Morrisey's office filed a petition in August in Putnam Circuit Court asking that Stowers require the company to comply with an investigative subpoena about the newly formed Gazette-Mail. Lawyers in the attorney general's office said they were looking into whether any antitrust violations occurred under state law when the newsrooms combined on July 19.
Richard Neely, an attorney for the newspaper, told the judge that Gazette-Mail President Elizabeth Chilton voluntarily answered questions from Morrisey's office but didn't comply with the attorney general's request for huge amounts of documents that would create a financial burden for the company - a request, Neely added, that would accomplish nothing.
The Gazette and Daily Mail operated independently for readers and advertisers until Jan. 1, 1958, when the owners merged the business, advertising, circulation and production departments into a single corporation - a move known as a joint operating agreement, and one followed by competing newspapers around the country.
Assistant Attorney General Doug Davis - who declined comment after the hearing - argued that Morrisey's office had probable cause to investigate the combination of the newspapers due to a 2010 federal agreement that required the newspapers to operate separately for five years. That agreement expired on July 19, the day the newspapers combined newsroom functions with the exception of editorial page content.
The judge compared Davis' argument that probable cause existed because of the previous DOJ agreement to following a defendant after he or she is released from prison.
Just because someone was in prison once doesn't mean they will automatically break the law again, Stowers said. "We are in a post-expiration environment," he said.
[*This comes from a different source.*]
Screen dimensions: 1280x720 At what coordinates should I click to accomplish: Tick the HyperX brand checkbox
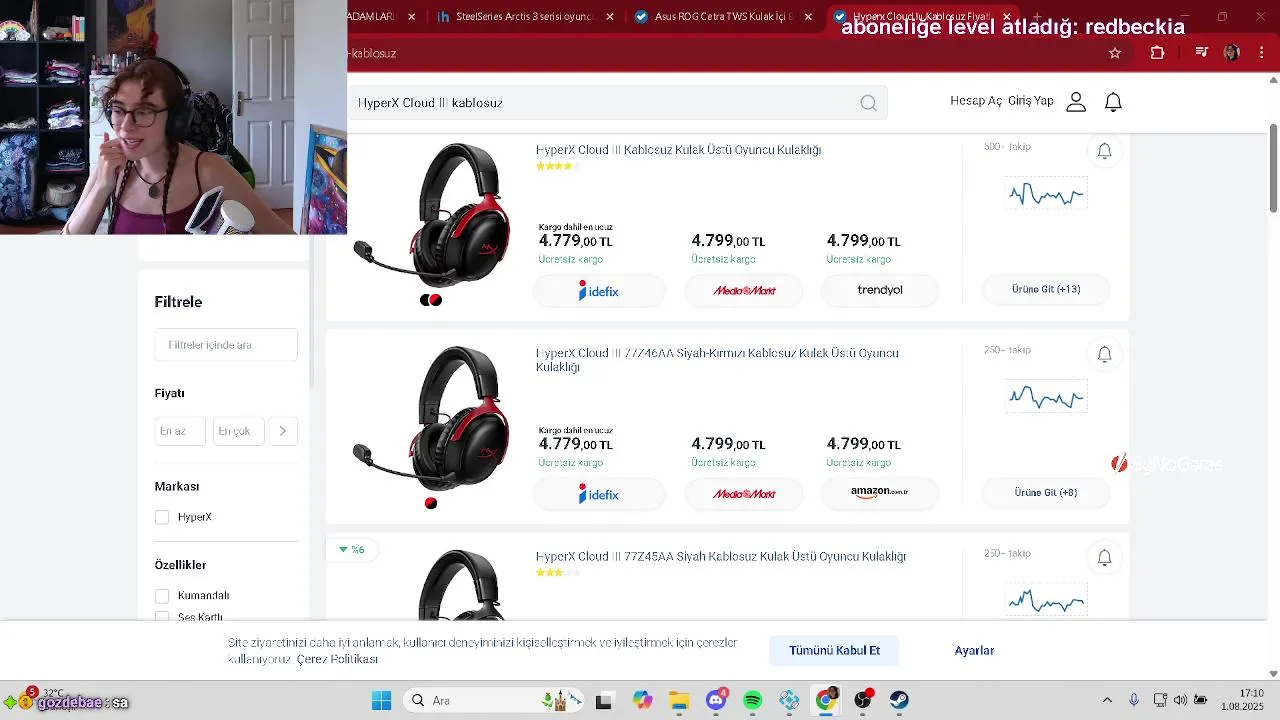[x=162, y=517]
The judge pointed out that Morrisey's office never received any complaints about the joining of the newspapers.
"There's been no complaint in this matter that anyone is particularly upset, that anyone has paid a higher price, that anyone has lost a market or anyone has lost some access to a free press. And, absent that, why would this court grant, whether it's a newspaper or some other business lawfully engaged in business in West Virginia, to have to produce more documents than what they voluntarily agreed to do? Why is that necessary?" the judge asked.
"I can't believe ... that absent any complaint, absent anything articulable ... that an entity who bought itself, that then agreed to operate a certain way for a period of years and nothing else has happened, is automatically guilty of doing what they tried to prevent being accused of doing," the judge said, adding his example that, "simply because they now walked out of prison, we should follow them around and see if they violate the law. I don't think that's the world we live in."